TASK STATEMENT »
Reproduce the records verbatim, starting at the line that contains "I want to click" and continuing through the final line of the records, with both ends included.

+++

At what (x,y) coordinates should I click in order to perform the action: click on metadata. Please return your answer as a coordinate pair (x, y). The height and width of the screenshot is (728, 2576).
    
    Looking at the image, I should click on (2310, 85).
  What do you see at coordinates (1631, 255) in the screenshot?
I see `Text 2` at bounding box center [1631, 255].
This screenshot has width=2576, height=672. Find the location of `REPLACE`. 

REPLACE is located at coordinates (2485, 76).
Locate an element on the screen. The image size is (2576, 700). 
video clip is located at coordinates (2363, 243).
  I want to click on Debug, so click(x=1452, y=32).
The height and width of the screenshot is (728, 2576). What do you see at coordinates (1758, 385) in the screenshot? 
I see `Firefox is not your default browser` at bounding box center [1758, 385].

+++

ANSWER FOR THIS EXERCISE »
  I want to click on Debug, so click(x=1452, y=32).
The height and width of the screenshot is (728, 2576). What do you see at coordinates (1758, 385) in the screenshot? 
I see `Firefox is not your default browser` at bounding box center [1758, 385].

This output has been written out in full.